Il primo ministro ungherese ha dichiarato che la riforma ha lo scopo di "rimuovere la burocrazia" per sostenere la crescita economica. La quale crescita, esaminando l’aumento del Pil dell’ultimo biennio (2,5% l’anno) e il dato sulla disoccupazione (3.7% ai minimi storici), è innegabile. Non è un caso che l’Ungheria sia attualmente uno dei Paesi dell’Europa centro-orientale in grado di attrarre il maggior numero di investimenti esteri. Da ultimo il costo del lavoro è tra i più bassi in Europa. Le aziende italiane non sono in generale indifferenti all’Ungheria: la "domanda di Italia" dalla sponda ungherese è sempre stata positiva, il nostro sistema industriale nel Paese vanta la presenza di oltre 2.600 aziende che impiegano più di 26.000 persone con fatturato/pil generato di oltre 4 miliardi di euro. L’attrattività magiara trova ulteriore e consistente motivo nei sostanziosi contributi erogati dall’Unione Europea.

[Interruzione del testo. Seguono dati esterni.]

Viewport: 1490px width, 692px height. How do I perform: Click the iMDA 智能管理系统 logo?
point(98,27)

Eppure la strategia politico-economica di Orbán, di stampo nazionalista e anti-europeista, trova oggi difficoltà a far incontrare domanda e offerta di lavoro. Perché la prima, con frequenza, supera il profilo quantitativo e qualitativo che la seconda è in grado di mettere a disposizione, nonostante i parametri di cui si è detto. La risposta iniziale ungherese all’andamento di queste due curve (domanda e offerta di lavoro) che, nonostante tutto, faticano a incontrarsi con regolarità, è stata quella di spingere – attraverso il canale normativo – su un eventuale eccesso di lavoro straordinario, allo scopo di "risolvere il problema" sul piano squisitamente quantitativo, facendo leva su un ultra utilizzo garantito dalla forza lavoro esistente, senza distinzione di profili, qualità o "livello di engagement" delle risorse. Altri Paesi in condizioni simili hanno adottato un approccio nettamente differente. Un esempio interessante è il Giappone, che ha aperto a uno sviluppo dei visti per lavoro nel 2019 per nuove 500.000 unità, con particolare riguardo a figure professionali di medio-basso profilo, per quanto concerne settori quali cantieristica ed edilizia, guardando agli investimenti propri delle aziende internazionali.

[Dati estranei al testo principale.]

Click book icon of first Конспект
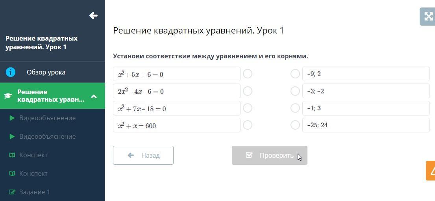Viewport: 435px width, 201px height. pos(12,155)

Quale la via e soprattutto quale la risposta scevra da un qualsivoglia posizionamento politico? La risposta aziendale ce la fornisce, con pochi dubbi a riguardo, la dimensione internazionale del lavoro. Se, da un lato, in Ungheria sono incentivati gli investimenti europei, anche attraverso una corporate tax al 9%, dall’altro le aziende estere, soprattutto quelle appartenenti ai settori delle costruzioni, dell’energia e delle utilities, incontrano non pochi ostacoli a inserirsi all’interno del mercato economico ungherese, per larga parte sotto il controllo diretto del governo, a causa di un’ostruzione più ideologica che di merito verso quella multiculturalità che è invece un chiaro fattore di discontinuità positiva per quelle aziende che hanno internazionalizzato il proprio business. Diventa quindi necessario fare un "match" tra il modello di internazionalizzazione presente in Ungheria e quel concetto di delocalizzazione oggi molto dibattuto e di grande attualità anche nel nostro Paese. La politica che trova declinazione su una norma come la "legge sulla schiavitù" genera, con grande probabilità, fenomeni di delocalizzazione, anche italiani. Se lo scopo diventa invece soddisfare le esigenze di un nuovo mercato, anche il mercato ungherese può trasformarsi in un terminale di internazionalizzazione. Ma per scegliere questa seconda strada è necessario aprirsi alla dimensione multiculturale del lavoro, non sfuggirvi, non sottrarsi a quella che è una strategia di sviluppo che le aziende più evolute hanno intrapreso da anni: esattamente il contrario della "legge schiavitù".